In base all'art. 9 dell'Accordo quadro del 7 agosto 1998, la carica di eletto RSU è incompatibile con
- qualsiasi carica in organismi istituzionali;
- cariche esecutive in partiti e movimenti politici;
- quanto eventualmente previsto dagli statuti delle rispettive organizzazioni sindacali.
Inoltre, secondo la Nota Aran del 18/10/2002, anche il distacco sindacale completo sarebbe incompatibile con l’appartenenza alla RSU.
Il verificarsi in qualunque momento di situazioni di incompatibilità determina l’immediata decadenza.
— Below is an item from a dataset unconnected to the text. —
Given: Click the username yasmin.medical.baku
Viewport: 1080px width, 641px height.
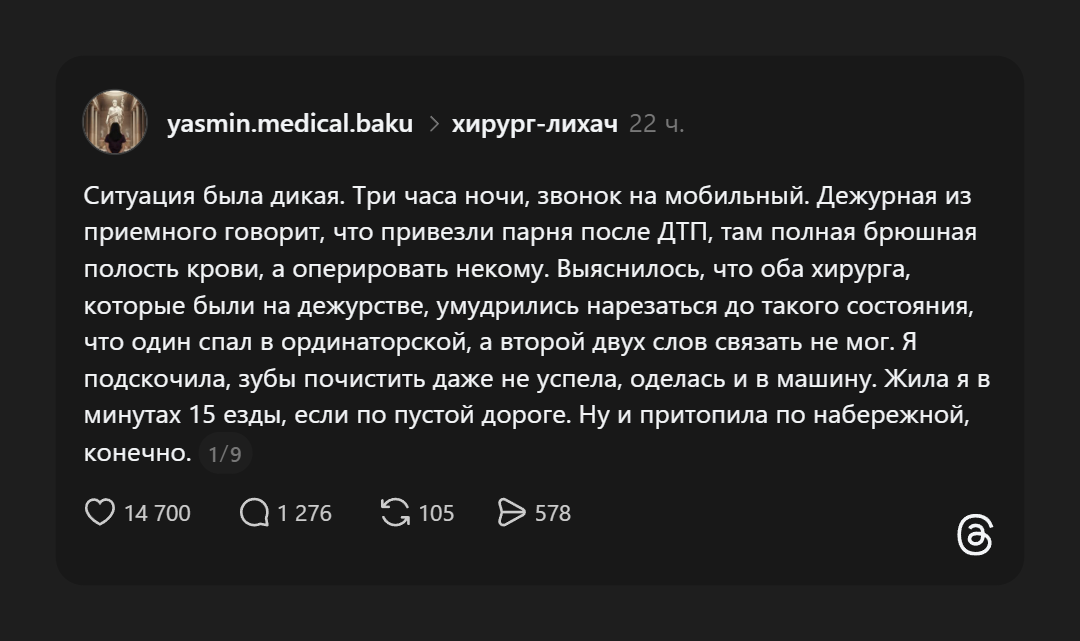Looking at the screenshot, I should click(291, 124).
Chiariamo subito che l’incompatibilità non è verificata dall’istituzione scolastica: spetta alla Commissione elettorale e, dopo il suo scioglimento, alla stessa RSU decidere in merito. Infatti, come ribadisce la Nota Aran del 15/2/2002: ”per quanto riguarda il comportamento a cui è tenuta l'Amministrazione nel caso in cui rilevi una incompatibilità, si fa presente che il suo unico adempimento è quello di segnalarla alla RSU, essendo esclusivamente in capo a quest'ultima il compito di dichiarare eventualmente decaduto il componente, provvedere alla sua sostituzione e darne comunicazione alla Amministrazione e ai lavoratori interessati”.
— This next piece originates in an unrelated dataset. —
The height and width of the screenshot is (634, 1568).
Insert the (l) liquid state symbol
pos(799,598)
Purtroppo non esiste nessun ostacolo alla possibilità di essere eletti nella RSU né per il Direttore dei servizi generali e amministrativi (che ai sensi del comma 5 art. 25 DLgs 165/2001 “coadiuva il dirigente”) né per i prescelti dal dirigente ai sensi dell’art. 31 del Ccnl 2003. Tanto che l’Associazione Nazionale Presidi sta pensando di scavalcare il divieto di candidarsi per i dirigenti adoperandosi, “nella massima correttezza, per promuovere la presentazione di liste da parte dell'unione sindacale Anp-Anquap/Cida in ciascuna scuola”, chiedendo “l'impegno convinto ed attivo di tutti: dirigenti e alte professionalità docenti (sic!) per quanto riguarda l'Anp, i Dsga e i quadri amministrativi per quanto riguarda l'Anquap”.
Per quanto riguarda la carica di eletto nel consiglio di istituto riportiamo integralmente la Nota ARAN del 23 marzo 2001 sull’argomento:
“Oggetto: Eventuale incompatibilità tra le funzioni di membro del Consiglio di Istituto e membro delle Rsu (rif. Nota del 16 marzo 2001 Prot. 9370/dm)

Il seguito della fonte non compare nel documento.